** begin Dataset extract **

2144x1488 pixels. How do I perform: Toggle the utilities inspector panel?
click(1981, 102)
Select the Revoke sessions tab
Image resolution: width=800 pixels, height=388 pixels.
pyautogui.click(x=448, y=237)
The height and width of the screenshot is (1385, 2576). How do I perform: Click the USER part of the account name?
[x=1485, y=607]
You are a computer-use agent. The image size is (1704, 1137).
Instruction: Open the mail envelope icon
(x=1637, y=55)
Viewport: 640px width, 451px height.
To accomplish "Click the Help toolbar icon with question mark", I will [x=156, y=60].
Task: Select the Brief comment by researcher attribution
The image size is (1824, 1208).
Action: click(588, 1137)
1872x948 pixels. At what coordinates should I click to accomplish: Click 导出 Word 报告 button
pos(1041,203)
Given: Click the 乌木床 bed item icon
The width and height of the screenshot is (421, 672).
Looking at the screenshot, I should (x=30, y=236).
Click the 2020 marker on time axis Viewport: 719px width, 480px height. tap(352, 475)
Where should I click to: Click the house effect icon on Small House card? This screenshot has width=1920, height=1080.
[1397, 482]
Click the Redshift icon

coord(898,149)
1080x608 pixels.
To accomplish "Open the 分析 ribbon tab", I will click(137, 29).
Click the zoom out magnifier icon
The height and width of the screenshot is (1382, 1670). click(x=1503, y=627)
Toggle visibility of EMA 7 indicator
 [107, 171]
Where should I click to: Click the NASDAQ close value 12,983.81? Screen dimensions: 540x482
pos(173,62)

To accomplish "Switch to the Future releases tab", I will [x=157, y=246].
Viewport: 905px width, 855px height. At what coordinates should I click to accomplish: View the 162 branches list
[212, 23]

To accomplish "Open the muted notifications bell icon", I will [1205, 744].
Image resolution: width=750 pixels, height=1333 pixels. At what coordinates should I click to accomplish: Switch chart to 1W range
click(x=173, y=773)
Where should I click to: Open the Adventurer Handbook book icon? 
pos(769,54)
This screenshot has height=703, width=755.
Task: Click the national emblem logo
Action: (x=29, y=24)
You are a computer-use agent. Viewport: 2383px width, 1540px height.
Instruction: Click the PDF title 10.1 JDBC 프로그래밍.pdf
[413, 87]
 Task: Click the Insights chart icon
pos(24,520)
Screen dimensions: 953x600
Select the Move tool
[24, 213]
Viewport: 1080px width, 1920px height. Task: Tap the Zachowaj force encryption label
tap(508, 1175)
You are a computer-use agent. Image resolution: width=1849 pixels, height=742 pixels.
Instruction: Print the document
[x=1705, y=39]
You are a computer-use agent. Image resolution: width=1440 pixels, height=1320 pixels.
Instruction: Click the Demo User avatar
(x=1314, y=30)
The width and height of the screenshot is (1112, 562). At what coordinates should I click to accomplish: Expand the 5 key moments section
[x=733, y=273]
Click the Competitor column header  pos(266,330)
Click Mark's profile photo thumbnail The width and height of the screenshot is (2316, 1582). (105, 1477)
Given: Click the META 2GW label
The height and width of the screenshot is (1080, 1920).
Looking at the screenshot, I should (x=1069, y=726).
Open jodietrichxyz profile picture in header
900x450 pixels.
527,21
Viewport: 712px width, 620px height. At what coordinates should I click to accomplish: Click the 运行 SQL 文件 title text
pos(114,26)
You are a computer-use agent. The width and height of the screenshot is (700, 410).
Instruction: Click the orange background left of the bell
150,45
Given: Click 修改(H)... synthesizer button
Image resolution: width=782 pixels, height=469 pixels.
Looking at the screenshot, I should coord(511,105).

** end Dataset extract **

Set task: Replace "Instruction" with "Goal" in all of the data above, and leave everything else unchanged.

Reply:
2144x1488 pixels. How do I perform: Toggle the utilities inspector panel?
click(1981, 102)
Select the Revoke sessions tab
Image resolution: width=800 pixels, height=388 pixels.
pyautogui.click(x=448, y=237)
The height and width of the screenshot is (1385, 2576). How do I perform: Click the USER part of the account name?
[x=1485, y=607]
You are a computer-use agent. The image size is (1704, 1137).
Goal: Open the mail envelope icon
(x=1637, y=55)
Viewport: 640px width, 451px height.
To accomplish "Click the Help toolbar icon with question mark", I will [x=156, y=60].
Task: Select the Brief comment by researcher attribution
The image size is (1824, 1208).
Action: click(588, 1137)
1872x948 pixels. At what coordinates should I click to accomplish: Click 导出 Word 报告 button
pos(1041,203)
Given: Click the 乌木床 bed item icon
The width and height of the screenshot is (421, 672).
Looking at the screenshot, I should (x=30, y=236).
Click the 2020 marker on time axis Viewport: 719px width, 480px height. tap(352, 475)
Where should I click to: Click the house effect icon on Small House card? This screenshot has width=1920, height=1080.
[1397, 482]
Click the Redshift icon

coord(898,149)
1080x608 pixels.
To accomplish "Open the 分析 ribbon tab", I will click(137, 29).
Click the zoom out magnifier icon
The height and width of the screenshot is (1382, 1670). click(x=1503, y=627)
Toggle visibility of EMA 7 indicator
 [107, 171]
Where should I click to: Click the NASDAQ close value 12,983.81? Screen dimensions: 540x482
pos(173,62)

To accomplish "Switch to the Future releases tab", I will [x=157, y=246].
Viewport: 905px width, 855px height. At what coordinates should I click to accomplish: View the 162 branches list
[212, 23]

To accomplish "Open the muted notifications bell icon", I will [1205, 744].
Image resolution: width=750 pixels, height=1333 pixels. At what coordinates should I click to accomplish: Switch chart to 1W range
click(x=173, y=773)
Where should I click to: Open the Adventurer Handbook book icon? 
pos(769,54)
This screenshot has height=703, width=755.
Task: Click the national emblem logo
Action: (x=29, y=24)
You are a computer-use agent. Viewport: 2383px width, 1540px height.
Goal: Click the PDF title 10.1 JDBC 프로그래밍.pdf
[413, 87]
 Task: Click the Insights chart icon
pos(24,520)
Screen dimensions: 953x600
Select the Move tool
[24, 213]
Viewport: 1080px width, 1920px height. Task: Tap the Zachowaj force encryption label
tap(508, 1175)
You are a computer-use agent. Image resolution: width=1849 pixels, height=742 pixels.
Goal: Print the document
[x=1705, y=39]
You are a computer-use agent. Image resolution: width=1440 pixels, height=1320 pixels.
Goal: Click the Demo User avatar
(x=1314, y=30)
The width and height of the screenshot is (1112, 562). At what coordinates should I click to accomplish: Expand the 5 key moments section
[x=733, y=273]
Click the Competitor column header  pos(266,330)
Click Mark's profile photo thumbnail The width and height of the screenshot is (2316, 1582). (105, 1477)
Given: Click the META 2GW label
The height and width of the screenshot is (1080, 1920).
Looking at the screenshot, I should (x=1069, y=726).
Open jodietrichxyz profile picture in header
900x450 pixels.
527,21
Viewport: 712px width, 620px height. At what coordinates should I click to accomplish: Click the 运行 SQL 文件 title text
pos(114,26)
You are a computer-use agent. The width and height of the screenshot is (700, 410).
Goal: Click the orange background left of the bell
150,45
Given: Click 修改(H)... synthesizer button
Image resolution: width=782 pixels, height=469 pixels.
Looking at the screenshot, I should coord(511,105).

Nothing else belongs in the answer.